> **TASK REQUIREMENTS**
Please repeat exactly the lines from the one containing "Image resolution: width=585" through the last line of the records below, leaving out any pictures.

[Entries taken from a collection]
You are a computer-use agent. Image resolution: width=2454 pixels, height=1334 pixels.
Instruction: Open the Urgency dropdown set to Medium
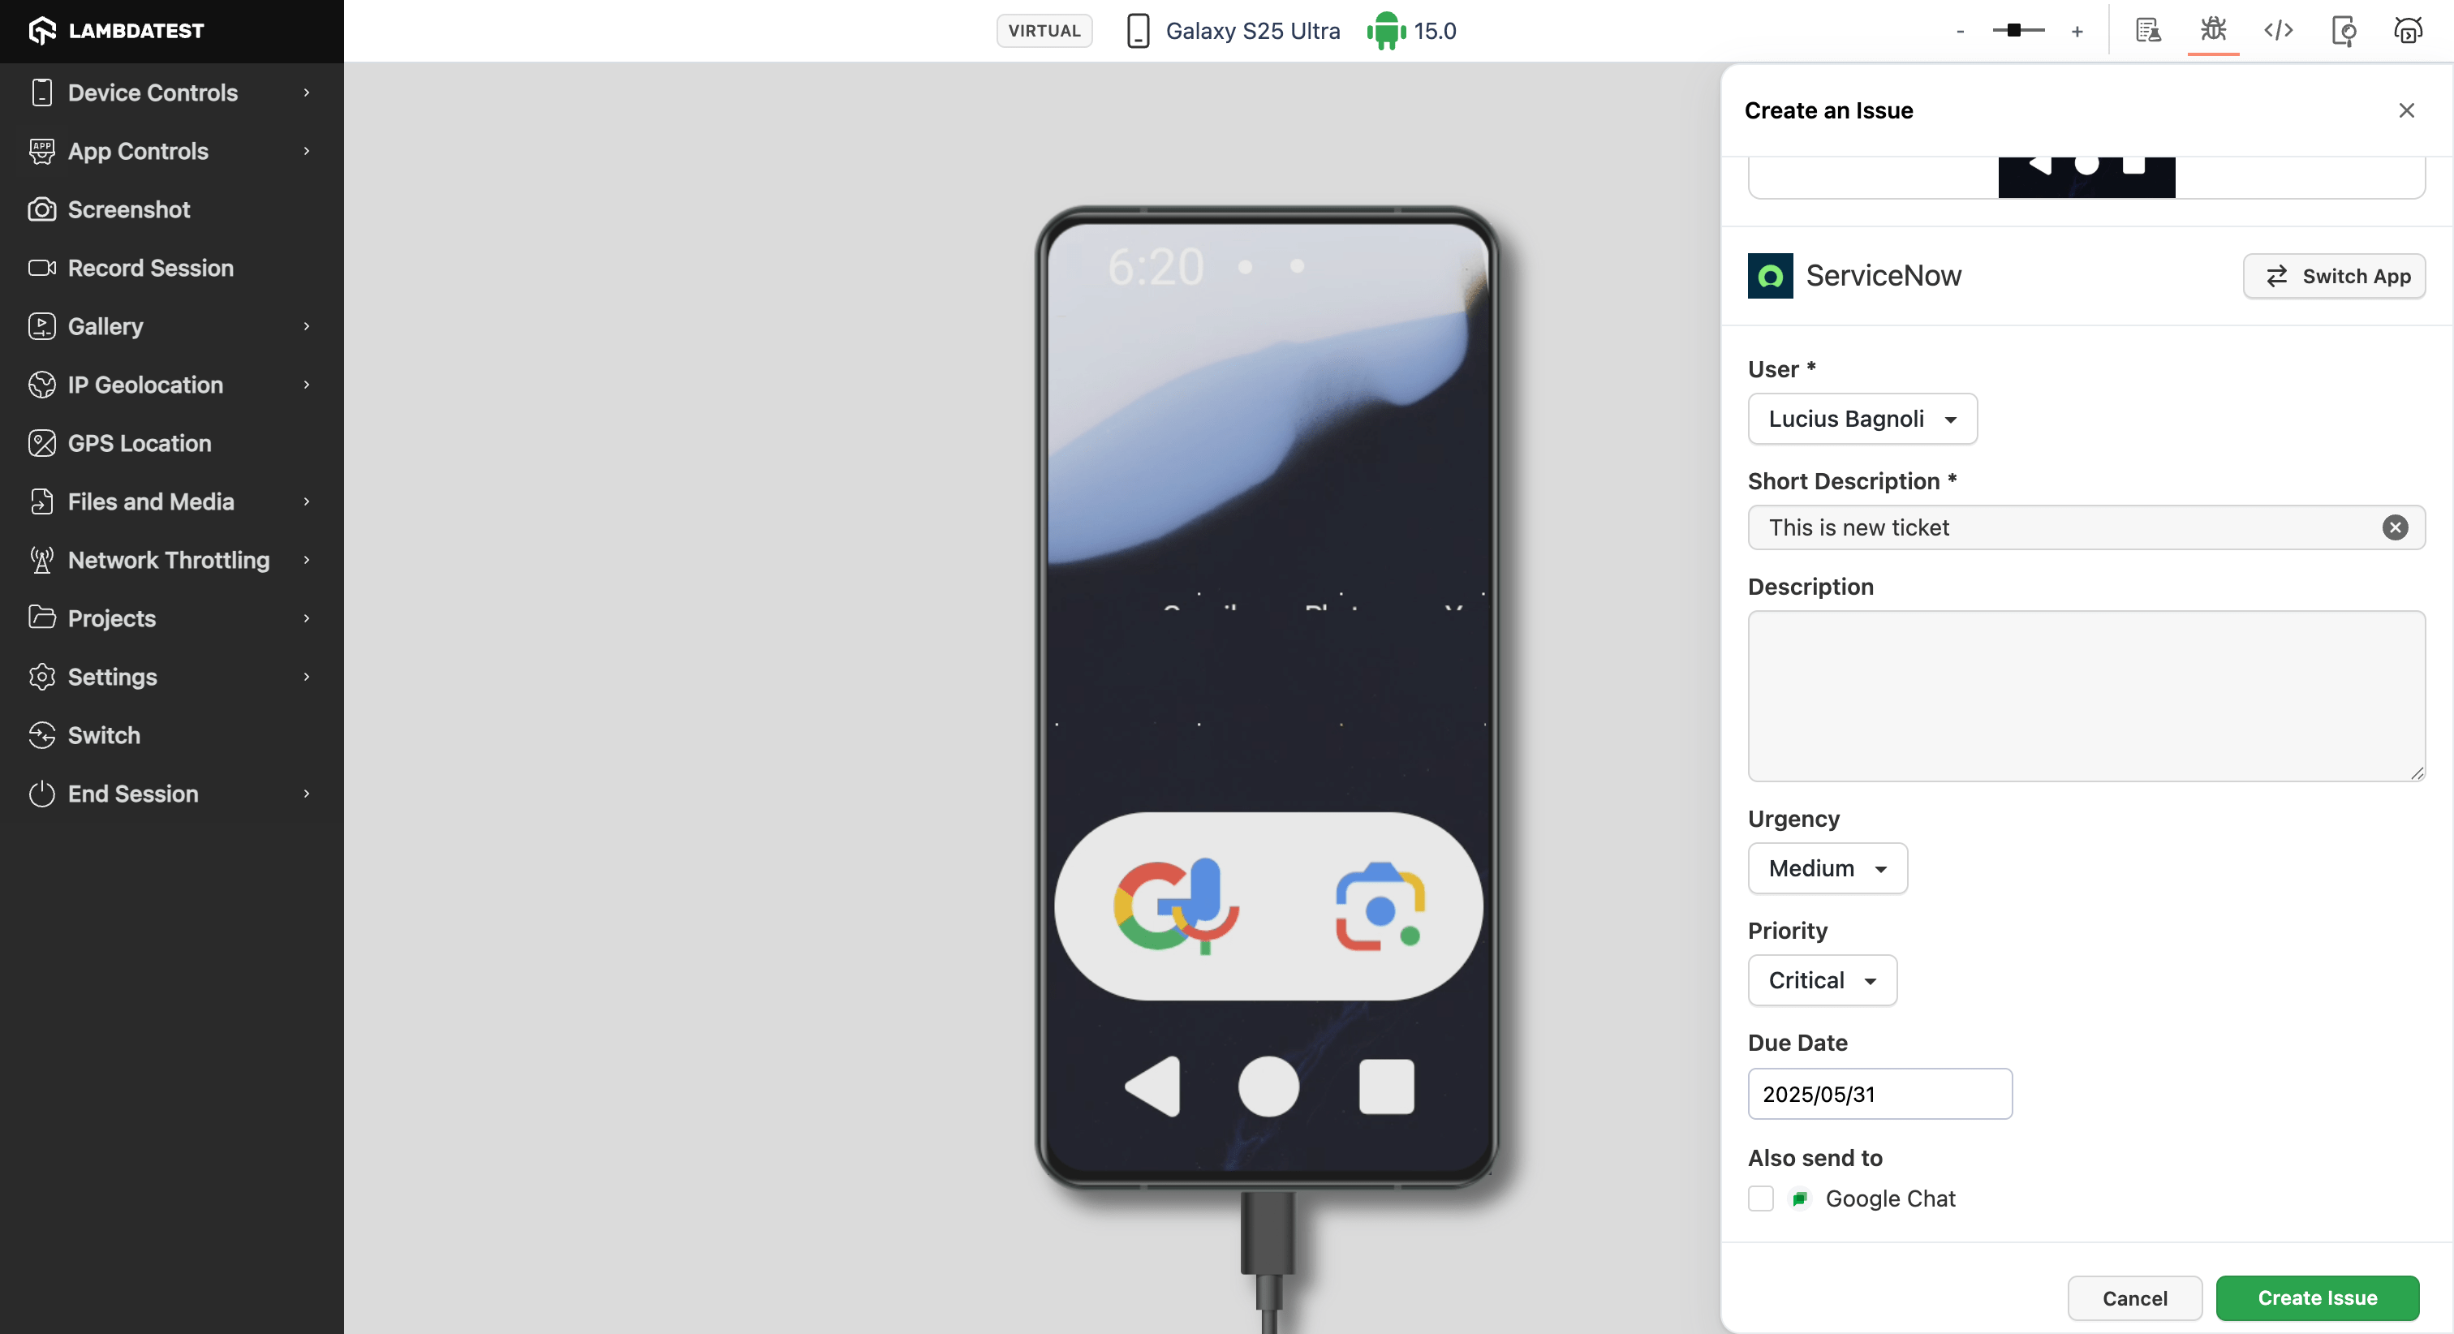click(1826, 868)
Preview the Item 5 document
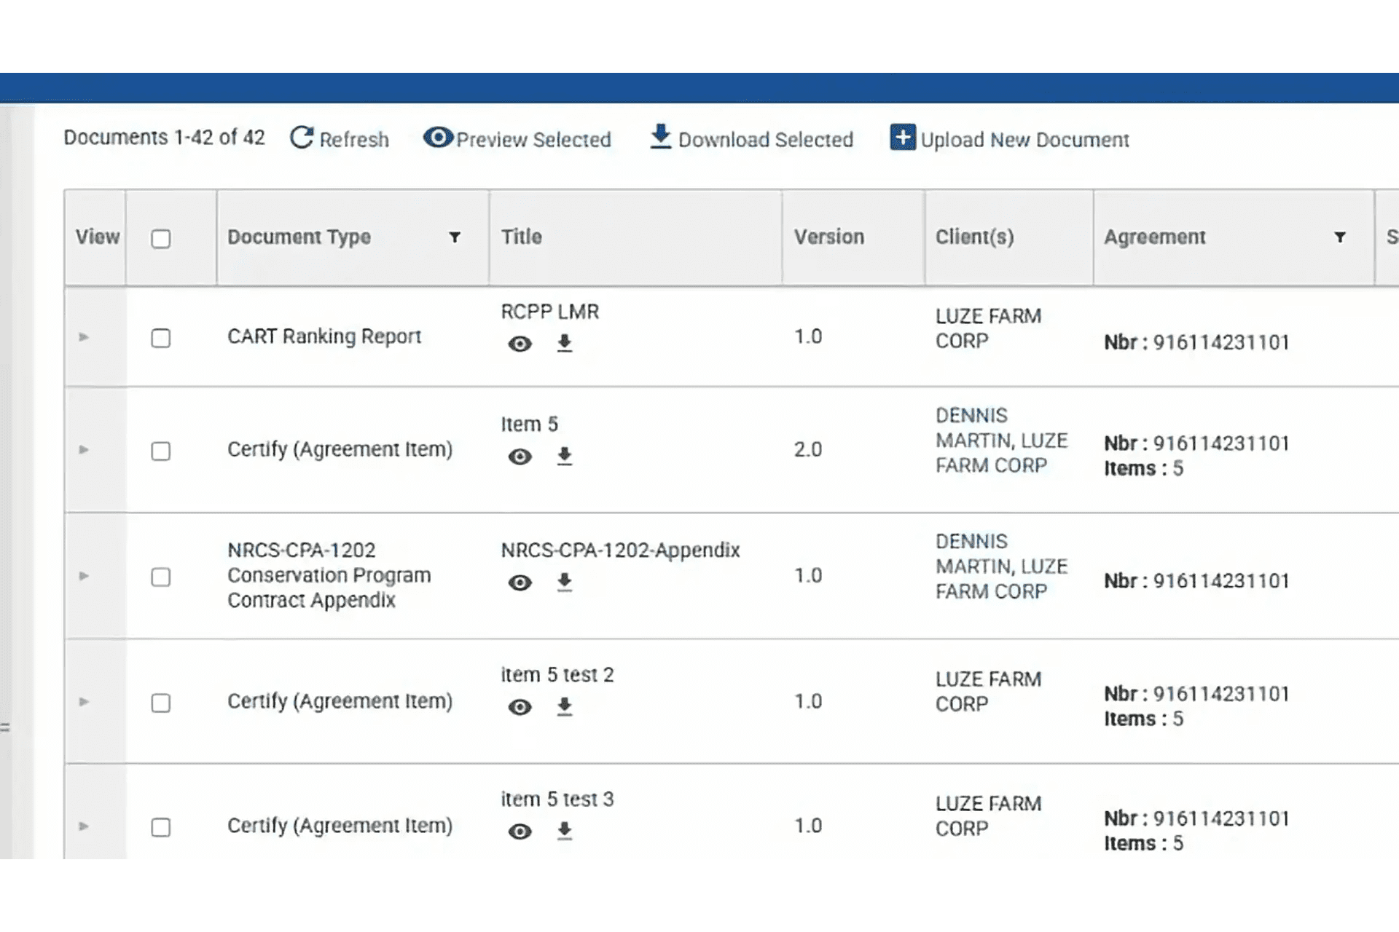This screenshot has width=1399, height=932. coord(520,457)
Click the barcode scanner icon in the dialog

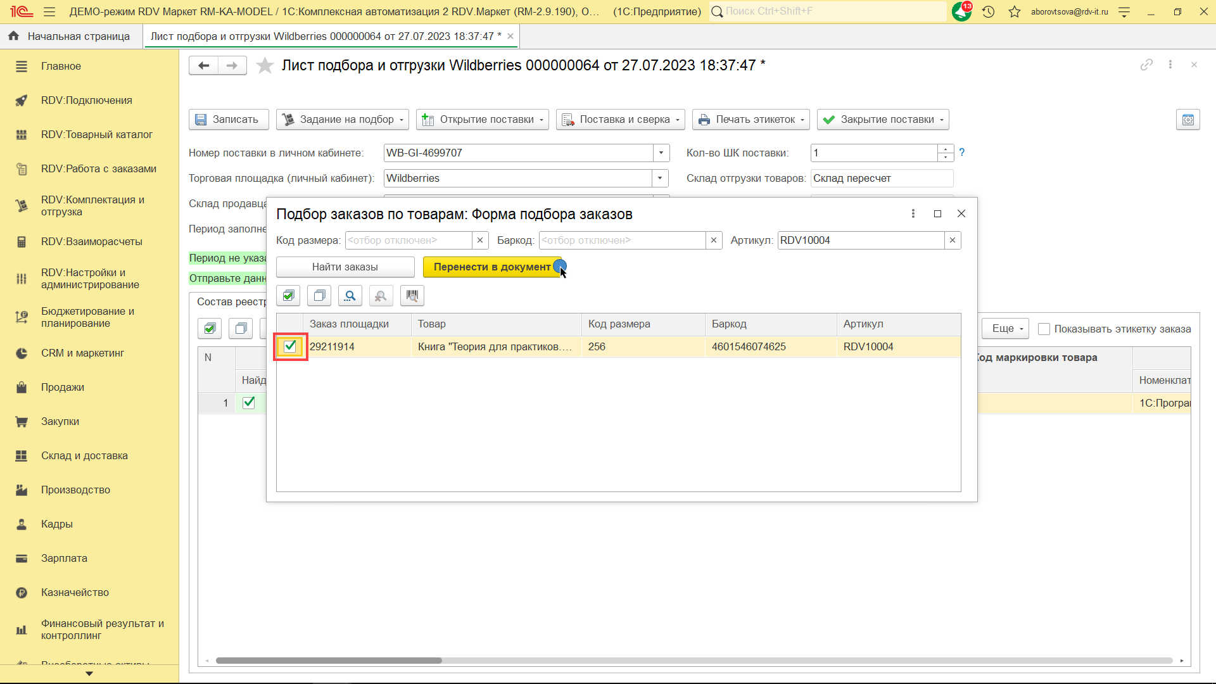click(x=412, y=296)
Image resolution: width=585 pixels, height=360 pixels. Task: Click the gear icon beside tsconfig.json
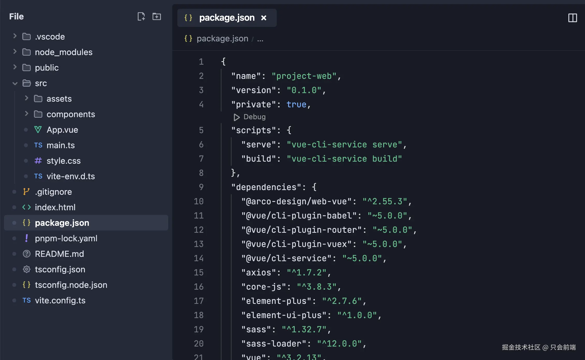[26, 269]
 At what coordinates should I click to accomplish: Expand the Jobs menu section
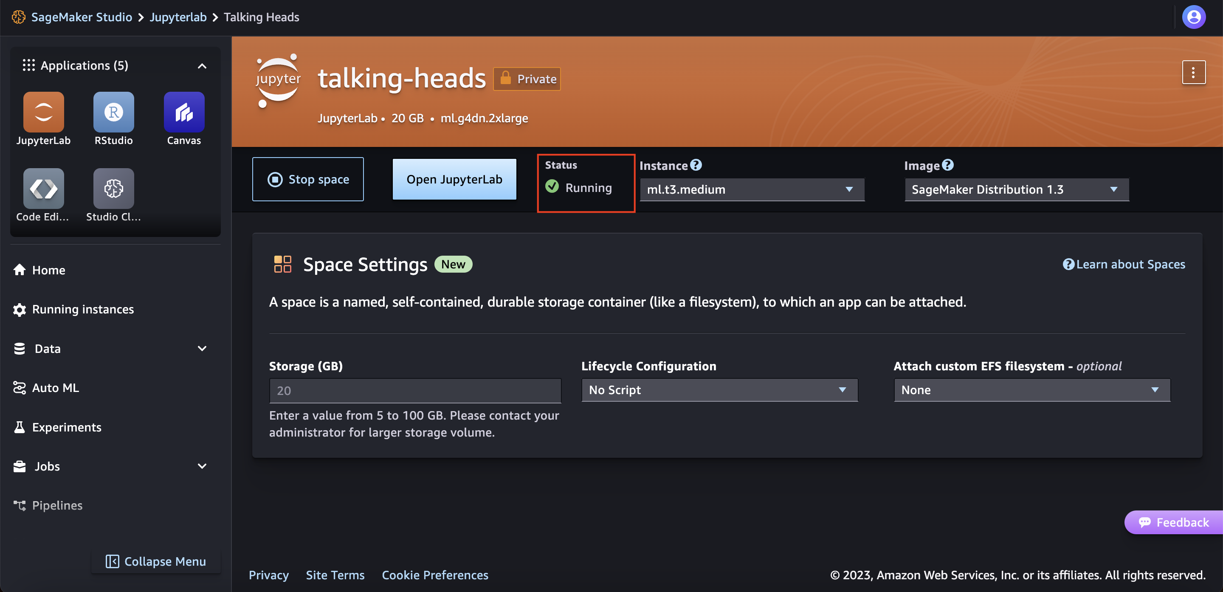pyautogui.click(x=202, y=466)
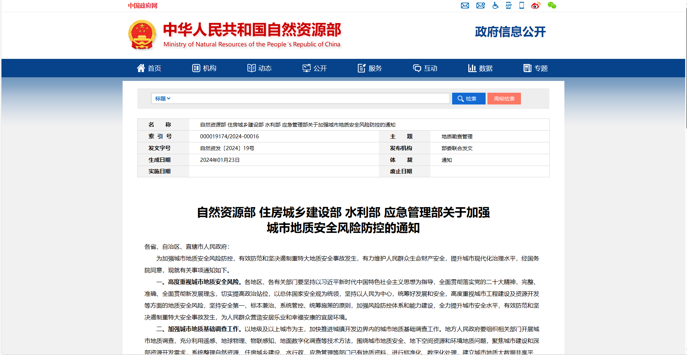This screenshot has width=687, height=355.
Task: Open the APP download icon
Action: (508, 6)
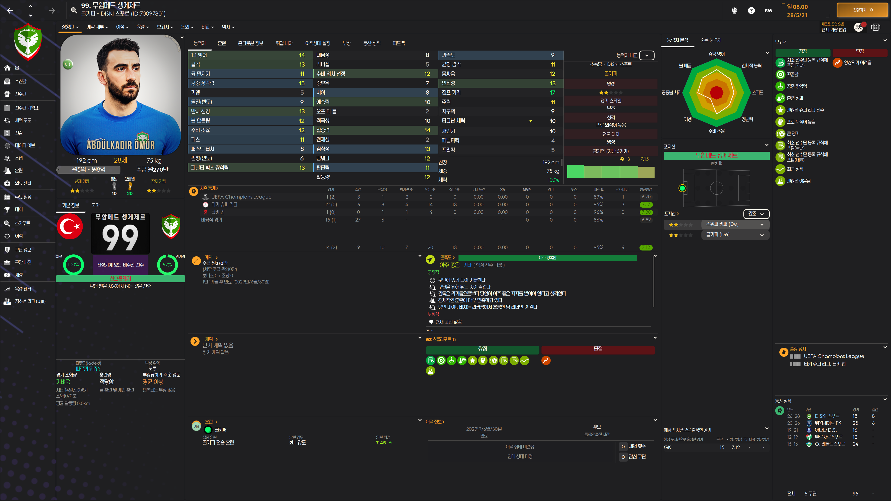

> **RESULT OF THIS EXERCISE**
Image resolution: width=585 pixels, height=360 pixels. Task: Click the gear icon beside tsconfig.json
[26, 269]
 At what coordinates should I click to accomplish: Expand the Jobs menu section
pyautogui.click(x=202, y=466)
This screenshot has width=687, height=355.
Task: Open the APP download icon
Action: (508, 6)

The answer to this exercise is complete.